Leopard in the wild 2

Cette fois, elle a eu la vie sauve mais ce n'est pas toujours le cas. J'ai eu l'occasion à plusieurs reprises d'observer des dépouilles de léopard dans les villages de la Tarap. J'en ai vu une qui, grossièrement naturalisée, était transportée sur le dos de son chasseur, qui se présentait de maison en maison pour récolter les fruits de son acte : quelques roupies de récompense pour avoir tué le sauvage ennemi. Je ne sais si cette coutume perdure encore aujourd'hui mais elle doit être beaucoup plus discrète. Nous avons sensibilisé les écoliers à la préservation du « saabo », le léopard des neiges.

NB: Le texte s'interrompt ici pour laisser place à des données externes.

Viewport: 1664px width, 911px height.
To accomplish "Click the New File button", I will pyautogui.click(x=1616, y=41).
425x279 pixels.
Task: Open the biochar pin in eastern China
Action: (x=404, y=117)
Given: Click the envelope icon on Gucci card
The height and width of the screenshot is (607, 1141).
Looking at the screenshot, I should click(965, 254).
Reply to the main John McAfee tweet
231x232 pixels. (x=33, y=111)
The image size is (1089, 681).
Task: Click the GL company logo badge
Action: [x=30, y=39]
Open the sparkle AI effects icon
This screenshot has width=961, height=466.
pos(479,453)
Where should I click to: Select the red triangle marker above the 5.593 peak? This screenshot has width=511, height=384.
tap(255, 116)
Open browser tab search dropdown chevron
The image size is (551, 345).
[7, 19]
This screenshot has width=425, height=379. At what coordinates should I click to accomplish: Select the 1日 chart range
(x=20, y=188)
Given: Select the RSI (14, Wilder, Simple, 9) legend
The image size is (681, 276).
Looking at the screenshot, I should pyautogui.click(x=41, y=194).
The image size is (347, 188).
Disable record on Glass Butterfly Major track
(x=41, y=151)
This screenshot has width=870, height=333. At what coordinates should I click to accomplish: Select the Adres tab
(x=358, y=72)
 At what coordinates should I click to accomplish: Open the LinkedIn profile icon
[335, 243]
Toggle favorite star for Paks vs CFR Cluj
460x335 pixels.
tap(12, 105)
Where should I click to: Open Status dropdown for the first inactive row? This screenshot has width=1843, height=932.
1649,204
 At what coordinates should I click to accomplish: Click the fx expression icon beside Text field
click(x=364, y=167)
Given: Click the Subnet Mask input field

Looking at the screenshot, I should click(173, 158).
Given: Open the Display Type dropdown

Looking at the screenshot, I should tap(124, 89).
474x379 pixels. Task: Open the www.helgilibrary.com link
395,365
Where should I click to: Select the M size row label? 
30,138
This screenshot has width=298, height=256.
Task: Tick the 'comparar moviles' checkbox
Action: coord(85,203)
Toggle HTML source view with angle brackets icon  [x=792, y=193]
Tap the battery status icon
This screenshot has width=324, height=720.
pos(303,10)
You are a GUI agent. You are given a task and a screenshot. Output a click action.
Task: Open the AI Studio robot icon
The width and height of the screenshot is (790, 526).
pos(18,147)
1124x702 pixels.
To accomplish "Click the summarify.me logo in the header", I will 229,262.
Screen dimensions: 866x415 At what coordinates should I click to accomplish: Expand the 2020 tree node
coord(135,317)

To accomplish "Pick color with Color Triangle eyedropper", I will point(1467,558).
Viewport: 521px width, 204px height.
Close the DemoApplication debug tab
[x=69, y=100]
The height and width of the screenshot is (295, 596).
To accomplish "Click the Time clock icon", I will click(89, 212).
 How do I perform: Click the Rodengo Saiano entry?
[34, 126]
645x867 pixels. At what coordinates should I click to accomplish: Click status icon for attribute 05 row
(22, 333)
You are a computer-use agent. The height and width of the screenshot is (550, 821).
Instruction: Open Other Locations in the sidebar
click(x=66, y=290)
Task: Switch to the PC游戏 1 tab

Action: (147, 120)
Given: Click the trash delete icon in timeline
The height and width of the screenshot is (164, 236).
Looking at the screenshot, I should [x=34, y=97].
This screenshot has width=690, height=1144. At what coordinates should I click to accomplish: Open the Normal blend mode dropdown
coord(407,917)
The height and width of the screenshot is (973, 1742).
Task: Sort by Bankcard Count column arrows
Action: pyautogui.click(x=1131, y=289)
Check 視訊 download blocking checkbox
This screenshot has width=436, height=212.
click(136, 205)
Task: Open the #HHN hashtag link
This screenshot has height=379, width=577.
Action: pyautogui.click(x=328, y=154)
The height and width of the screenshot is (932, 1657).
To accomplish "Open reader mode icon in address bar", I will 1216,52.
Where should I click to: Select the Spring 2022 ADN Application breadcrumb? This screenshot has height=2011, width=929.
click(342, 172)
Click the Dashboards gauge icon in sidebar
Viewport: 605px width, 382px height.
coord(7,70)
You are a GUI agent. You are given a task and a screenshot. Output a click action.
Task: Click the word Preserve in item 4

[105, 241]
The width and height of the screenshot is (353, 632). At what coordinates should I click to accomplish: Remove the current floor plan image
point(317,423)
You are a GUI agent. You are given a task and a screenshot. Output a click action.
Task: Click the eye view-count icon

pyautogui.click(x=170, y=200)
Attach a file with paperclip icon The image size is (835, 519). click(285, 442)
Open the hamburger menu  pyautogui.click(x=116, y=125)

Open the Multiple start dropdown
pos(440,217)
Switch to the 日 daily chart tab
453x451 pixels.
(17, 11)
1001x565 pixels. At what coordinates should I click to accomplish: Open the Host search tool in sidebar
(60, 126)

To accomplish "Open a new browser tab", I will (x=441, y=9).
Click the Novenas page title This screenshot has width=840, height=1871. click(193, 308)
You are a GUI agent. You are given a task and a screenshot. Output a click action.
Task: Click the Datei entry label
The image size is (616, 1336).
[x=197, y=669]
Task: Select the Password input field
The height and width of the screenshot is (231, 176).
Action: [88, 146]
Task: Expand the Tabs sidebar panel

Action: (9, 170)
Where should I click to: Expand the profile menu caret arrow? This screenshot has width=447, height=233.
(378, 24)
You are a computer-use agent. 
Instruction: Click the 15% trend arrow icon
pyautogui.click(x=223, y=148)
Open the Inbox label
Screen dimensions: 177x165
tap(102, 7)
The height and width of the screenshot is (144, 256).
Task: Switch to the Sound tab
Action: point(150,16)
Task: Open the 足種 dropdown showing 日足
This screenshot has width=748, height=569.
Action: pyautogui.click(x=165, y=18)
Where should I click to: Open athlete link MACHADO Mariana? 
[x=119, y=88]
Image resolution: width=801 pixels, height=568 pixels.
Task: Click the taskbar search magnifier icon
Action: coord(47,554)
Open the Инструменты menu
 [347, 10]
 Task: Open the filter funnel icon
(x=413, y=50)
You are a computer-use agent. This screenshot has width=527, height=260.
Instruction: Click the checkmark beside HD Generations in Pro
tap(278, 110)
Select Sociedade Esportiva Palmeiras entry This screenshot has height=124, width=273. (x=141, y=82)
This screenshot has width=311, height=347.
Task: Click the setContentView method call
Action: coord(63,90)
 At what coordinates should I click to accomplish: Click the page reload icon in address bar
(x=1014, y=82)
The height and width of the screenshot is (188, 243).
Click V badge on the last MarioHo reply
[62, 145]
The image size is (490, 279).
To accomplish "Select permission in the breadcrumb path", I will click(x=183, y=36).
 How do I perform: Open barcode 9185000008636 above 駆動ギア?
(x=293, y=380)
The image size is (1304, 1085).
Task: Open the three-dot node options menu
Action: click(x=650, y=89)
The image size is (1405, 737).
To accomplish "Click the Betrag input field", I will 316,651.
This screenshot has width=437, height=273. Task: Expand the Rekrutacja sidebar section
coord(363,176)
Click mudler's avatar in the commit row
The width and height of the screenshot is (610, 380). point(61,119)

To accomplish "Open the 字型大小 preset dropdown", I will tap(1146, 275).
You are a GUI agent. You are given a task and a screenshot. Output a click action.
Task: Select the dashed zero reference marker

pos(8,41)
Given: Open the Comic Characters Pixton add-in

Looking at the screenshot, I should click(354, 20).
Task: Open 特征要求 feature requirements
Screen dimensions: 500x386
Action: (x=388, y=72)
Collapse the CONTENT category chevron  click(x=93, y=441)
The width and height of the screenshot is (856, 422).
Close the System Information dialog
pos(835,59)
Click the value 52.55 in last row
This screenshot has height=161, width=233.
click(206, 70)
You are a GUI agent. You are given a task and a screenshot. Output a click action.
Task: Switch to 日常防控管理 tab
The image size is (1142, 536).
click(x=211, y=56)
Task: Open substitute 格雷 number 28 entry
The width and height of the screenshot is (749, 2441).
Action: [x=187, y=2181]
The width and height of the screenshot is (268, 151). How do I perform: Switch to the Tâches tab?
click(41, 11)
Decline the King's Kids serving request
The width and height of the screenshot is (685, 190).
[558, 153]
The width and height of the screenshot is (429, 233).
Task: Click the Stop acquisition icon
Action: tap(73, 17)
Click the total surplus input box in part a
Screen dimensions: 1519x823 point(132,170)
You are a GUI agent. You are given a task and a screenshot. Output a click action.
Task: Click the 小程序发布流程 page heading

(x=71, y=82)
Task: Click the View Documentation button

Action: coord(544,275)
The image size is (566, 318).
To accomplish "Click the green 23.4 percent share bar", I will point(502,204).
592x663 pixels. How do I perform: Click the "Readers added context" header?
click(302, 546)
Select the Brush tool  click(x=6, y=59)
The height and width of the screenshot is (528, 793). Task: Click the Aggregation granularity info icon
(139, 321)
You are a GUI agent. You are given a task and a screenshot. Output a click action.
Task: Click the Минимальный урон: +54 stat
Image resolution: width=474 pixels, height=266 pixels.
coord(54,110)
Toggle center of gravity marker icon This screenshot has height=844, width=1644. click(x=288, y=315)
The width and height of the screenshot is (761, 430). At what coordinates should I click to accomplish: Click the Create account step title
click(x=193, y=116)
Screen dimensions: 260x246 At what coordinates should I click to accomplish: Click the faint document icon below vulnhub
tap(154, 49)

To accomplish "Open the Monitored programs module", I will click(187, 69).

Il faudra certainement beaucoup de temps pour que la haine de ce prédateur se dissipe dans le cœur des hommes.

Le problème n'est pas simple du tout puisqu'il touche à l'économie de populations déjà défavorisées par leur situation géographique et la rudesse de leur climat.  La politique des fondations qui protègent le léopard de la prédation humaine consiste à trouver des ressources alternatives pour compenser les pertes de revenu, comme les « Himalayan Homestays » au Ladhak ou au Spiti (Inde), des gîtes construits pour les villageois à usage des touristes, avec formation des hôtes à leur nouveau métier, ce qui apporte un supplément de revenu à la famille, suffisant pour compenser les pertes de bétail. Devant les succès de ce genre de formule, l'Unesco souhaite étendre ce programme à d'autres zones de l'Himalaya. Pourquoi pas au Dolpo ?

Il n'y pas que les bergers qui attentent à la vie de l'once, il souffre aussi de la convoitise de chasseurs armés, beaucoup plus organisés et efficaces que de simples villageois. J'en ai rencontré parfois au Dolpo, venant à cheval du Tibet tout proche et portant des armes. Ils arpentaient les montagnes un fusil sur le dos, riant jaune lorsque je leur demandais ce qu'ils chassaient. Nous savons qu'ils traquent le léopard pour leur peau inimitable : un pelage beige tendre, semé d'ocelles sombres aux contours délicats, le tout adouci par de longs poils blancs l'hiver.

A l'ouest de la Chine, dans le caravansérail de Kashgar, il m'a été donné d'admirer de près une peau d'once tannée. Un commerçant, qui en possédait plusieurs, me la proposa à l'achat dans sa boutique, avec à peine de précautions, pour la somme de 500 dollars (en 1987). Je n'ai jamais vu peau plus belle, à tel point que l'offre m'a presque fait vaciller, mais non pas succomber ! En 2007 on vendait au marché noir de Kathmandu ou de Kaboul des manteaux de fourrure composés d'une douzaine de peaux d'onces, pour la somme de 50 000 dollars. Tandis que les squelettes, prisés des officines traditionnelles chinoises en remplacement des os de tigres devenus rares, se monnayaient à 10 000 dollars chacun.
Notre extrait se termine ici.